E’ un nuovo genocidio.
Dopo Stalingrado e Sarajevo nel ‘900, Aleppo è la tragedia oltre che di un assedio medievale, di un esodo quasi forzato di civili, di una guerriglia urbana fatta di una inarrestabile catena di attentati e rappresaglie; oltre a questo Aleppo è la tragedia di un suicidio politico avallato dall’indifferenza della comunità internazionale.
Basta scorrere qualche libro di storia, o sfogliare qualche pagina della Bibbia, per capire cosa sia stata la Siria: la terra di conversione di San Paolo in antichità e, nei secoli, una società capace di far convivere, in particolar e ad Aleppo la capitale economica del Paese, religioni e culture diverse in un intreccio di lingue e tradizioni cresciute accanto nel segno della tolleranza.
Questo ci raccontano di Aleppo gli aleppini stessi: una città dove interi quartieri cristiani, nutriti dal rito siriaco e da antiche quanto splendide liturgie orientali, hanno conservato sino ad oggi comunità vive quanto ricche di vita e cultura. In particolare nel complesso monastico di Maalula, su una collina alle porte di Damasco, si parla quella reliquia vivente che è l’aramaico. Ebbene, di tutto questo una guerra civile animata da una cieca forza distruttrice, ha devastato la Siria e da quattro anni Aleppo.
Un confronto fra fazioni di cui, la semplice vulgata che ci sia un potere forte, magari illiberale ma che garantisce l’ordine, contro un terrorismo jihadista è una semplificazione foriera di nuova violenza.
Il confronto è piuttosto fra l’eredità, complessa e avvelenata dal cancro del Daesh, delle primavere arabe e un governo che, secondo Amnesty international dal 2011 a oggi, ha attestato la morte di oltre 17mila persone nelle carceri del regime. “Mafquodoun”, i “perduti”, “desaparicidos” siriani che sono il simbolo di una repressione che perdura da almeno 4 decenni sotto la dittatura di Hafez e Bashar Assad.

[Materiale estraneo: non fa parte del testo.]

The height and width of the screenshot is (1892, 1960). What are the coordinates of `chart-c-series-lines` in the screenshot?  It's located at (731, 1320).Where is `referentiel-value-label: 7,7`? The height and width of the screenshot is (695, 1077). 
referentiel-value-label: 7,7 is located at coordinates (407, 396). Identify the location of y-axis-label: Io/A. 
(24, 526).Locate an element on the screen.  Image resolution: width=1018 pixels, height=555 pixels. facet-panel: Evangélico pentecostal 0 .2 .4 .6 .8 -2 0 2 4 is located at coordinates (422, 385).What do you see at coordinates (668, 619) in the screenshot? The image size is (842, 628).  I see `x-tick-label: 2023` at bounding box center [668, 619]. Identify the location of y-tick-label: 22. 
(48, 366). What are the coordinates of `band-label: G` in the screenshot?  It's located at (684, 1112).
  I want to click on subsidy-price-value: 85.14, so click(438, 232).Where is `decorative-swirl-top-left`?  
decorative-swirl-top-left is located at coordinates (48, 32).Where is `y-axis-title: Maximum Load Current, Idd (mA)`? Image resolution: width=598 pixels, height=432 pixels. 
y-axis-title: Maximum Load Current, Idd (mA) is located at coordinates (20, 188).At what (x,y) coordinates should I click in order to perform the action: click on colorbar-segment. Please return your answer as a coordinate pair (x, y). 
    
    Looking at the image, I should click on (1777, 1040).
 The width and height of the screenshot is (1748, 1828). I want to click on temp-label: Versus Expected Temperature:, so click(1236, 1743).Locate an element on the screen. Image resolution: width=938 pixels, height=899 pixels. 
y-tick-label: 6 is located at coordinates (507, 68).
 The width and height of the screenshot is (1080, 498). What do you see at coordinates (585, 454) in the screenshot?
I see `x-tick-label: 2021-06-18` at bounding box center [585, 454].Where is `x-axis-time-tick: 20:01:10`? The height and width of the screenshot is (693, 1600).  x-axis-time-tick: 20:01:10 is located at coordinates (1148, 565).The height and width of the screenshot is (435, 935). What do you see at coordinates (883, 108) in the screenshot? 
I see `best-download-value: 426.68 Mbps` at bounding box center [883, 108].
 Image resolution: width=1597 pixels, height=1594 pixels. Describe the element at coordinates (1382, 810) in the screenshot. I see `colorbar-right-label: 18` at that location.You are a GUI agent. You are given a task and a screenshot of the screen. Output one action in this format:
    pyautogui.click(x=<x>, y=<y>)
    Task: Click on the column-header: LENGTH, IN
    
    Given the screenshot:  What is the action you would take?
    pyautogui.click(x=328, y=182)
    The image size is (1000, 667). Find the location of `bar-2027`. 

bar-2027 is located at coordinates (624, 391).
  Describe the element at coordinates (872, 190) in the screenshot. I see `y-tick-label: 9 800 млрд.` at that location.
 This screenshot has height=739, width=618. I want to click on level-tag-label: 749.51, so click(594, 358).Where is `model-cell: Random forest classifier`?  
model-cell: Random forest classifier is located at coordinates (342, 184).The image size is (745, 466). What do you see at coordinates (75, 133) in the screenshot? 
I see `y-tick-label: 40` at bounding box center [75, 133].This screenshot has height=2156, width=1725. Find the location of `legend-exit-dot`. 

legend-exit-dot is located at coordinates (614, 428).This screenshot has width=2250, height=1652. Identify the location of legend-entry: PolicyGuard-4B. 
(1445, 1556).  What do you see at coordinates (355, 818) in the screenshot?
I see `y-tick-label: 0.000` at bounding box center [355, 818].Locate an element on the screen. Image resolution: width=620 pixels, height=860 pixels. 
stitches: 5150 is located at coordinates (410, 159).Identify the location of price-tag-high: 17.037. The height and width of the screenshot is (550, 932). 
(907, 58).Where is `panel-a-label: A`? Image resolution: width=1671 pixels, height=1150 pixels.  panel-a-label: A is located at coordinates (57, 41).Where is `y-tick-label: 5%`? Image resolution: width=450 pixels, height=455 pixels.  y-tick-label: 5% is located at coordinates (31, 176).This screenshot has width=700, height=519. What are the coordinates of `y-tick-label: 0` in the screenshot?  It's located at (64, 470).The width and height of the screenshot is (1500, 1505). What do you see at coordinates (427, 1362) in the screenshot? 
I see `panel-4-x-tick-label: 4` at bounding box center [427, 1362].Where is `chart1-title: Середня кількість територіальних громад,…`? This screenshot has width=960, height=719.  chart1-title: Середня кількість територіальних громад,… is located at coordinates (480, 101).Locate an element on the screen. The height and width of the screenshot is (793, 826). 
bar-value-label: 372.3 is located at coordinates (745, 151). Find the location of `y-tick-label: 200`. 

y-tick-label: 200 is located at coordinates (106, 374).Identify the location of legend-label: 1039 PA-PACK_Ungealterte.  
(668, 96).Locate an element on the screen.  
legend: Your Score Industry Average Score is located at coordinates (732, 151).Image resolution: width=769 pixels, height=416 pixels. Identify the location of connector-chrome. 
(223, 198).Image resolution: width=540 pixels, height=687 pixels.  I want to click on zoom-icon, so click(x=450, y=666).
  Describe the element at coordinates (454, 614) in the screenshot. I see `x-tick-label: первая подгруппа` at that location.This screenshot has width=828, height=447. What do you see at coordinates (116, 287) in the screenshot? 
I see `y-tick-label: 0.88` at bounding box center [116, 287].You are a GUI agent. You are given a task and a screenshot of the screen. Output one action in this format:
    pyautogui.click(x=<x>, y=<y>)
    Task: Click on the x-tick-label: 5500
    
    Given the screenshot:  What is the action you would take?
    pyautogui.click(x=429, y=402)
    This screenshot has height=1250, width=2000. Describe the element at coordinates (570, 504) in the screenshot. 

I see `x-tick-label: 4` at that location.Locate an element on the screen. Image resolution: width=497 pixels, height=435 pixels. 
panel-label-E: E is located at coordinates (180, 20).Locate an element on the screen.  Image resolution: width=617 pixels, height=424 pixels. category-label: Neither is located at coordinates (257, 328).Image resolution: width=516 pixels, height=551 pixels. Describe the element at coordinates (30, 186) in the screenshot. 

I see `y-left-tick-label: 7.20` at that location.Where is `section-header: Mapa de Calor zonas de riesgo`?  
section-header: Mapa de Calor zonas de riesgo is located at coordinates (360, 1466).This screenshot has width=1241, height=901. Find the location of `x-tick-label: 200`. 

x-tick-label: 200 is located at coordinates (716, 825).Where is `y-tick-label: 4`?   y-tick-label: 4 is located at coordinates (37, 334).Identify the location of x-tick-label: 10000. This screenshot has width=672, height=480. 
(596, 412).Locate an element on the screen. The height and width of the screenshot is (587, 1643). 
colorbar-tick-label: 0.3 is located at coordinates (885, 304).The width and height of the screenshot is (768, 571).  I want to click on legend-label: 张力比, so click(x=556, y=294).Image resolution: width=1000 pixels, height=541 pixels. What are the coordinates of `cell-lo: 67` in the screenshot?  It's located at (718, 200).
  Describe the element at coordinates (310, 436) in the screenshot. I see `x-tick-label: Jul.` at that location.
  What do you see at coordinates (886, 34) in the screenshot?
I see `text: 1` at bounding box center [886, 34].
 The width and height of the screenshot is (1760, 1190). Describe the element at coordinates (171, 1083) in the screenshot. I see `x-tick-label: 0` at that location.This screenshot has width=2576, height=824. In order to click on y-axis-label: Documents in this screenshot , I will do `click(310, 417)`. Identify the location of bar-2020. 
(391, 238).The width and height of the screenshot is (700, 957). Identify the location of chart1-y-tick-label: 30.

Queste vittime non possono certo far impallidire il ricordo delle altre vittime, quelle degli attacchi di matrice jihadista su Aleppo ovest, dell’assedio di interi quartieri lasciati sistematicamente senza acqua da squadroni jihadisti impadronitosi della stanza dei bottoni dell’acquedotto, e il rapimento di 5 religiosi, fra cui due vescovi metropoliti di Aleppo, il siro ortodosso Gregorios Yohanna Ibrahim e il siro ortodosso Boulos Yazigi. Tutto questo non può far dimenticare i 5 milioni di profughi e i 7 milioni di sfollati interni in un Paese con 23 milioni di abitanti e una economia semi-azzerata dal conflitto. Una guerra civile che è diventata ben presto una guerra per procura dove Aleppo, come Raqqa – la “capitale” siriana del Daesh – e l’irachena Mosul fanno del Siraq il giardino del Medio Oriente dove potenze regionali e mondiali giocano una spietata quanto disumana partita.
Tutto questo, come denunciato più volte dal segretario generale uscente dell’Onu, Ban Ki-moon, facendo carne di cannone del diritto umanitario da parte dei jidisti dell’Isis ma anche dell’esercito siriano e dell’alleato russo.
Il sollievo espresso da alcuni vescovi siriani per un Natale più sereno ad Aleppo non può far dimenticare, come affermato da Francesco nel dopo Angelus di due domenica fa che “la Siria è un Paese pieno di storia, di cultura, di fede. Non possiamo accettare che questo sia negato dalla guerra che è un cumulo di soprusi e di falsità”.
La nascita di Cristo, principe della pace, risveglia le nostre coscienze e affatichi le intelligenze migliori per cercare di fermare l’inutile strage del nostro presente.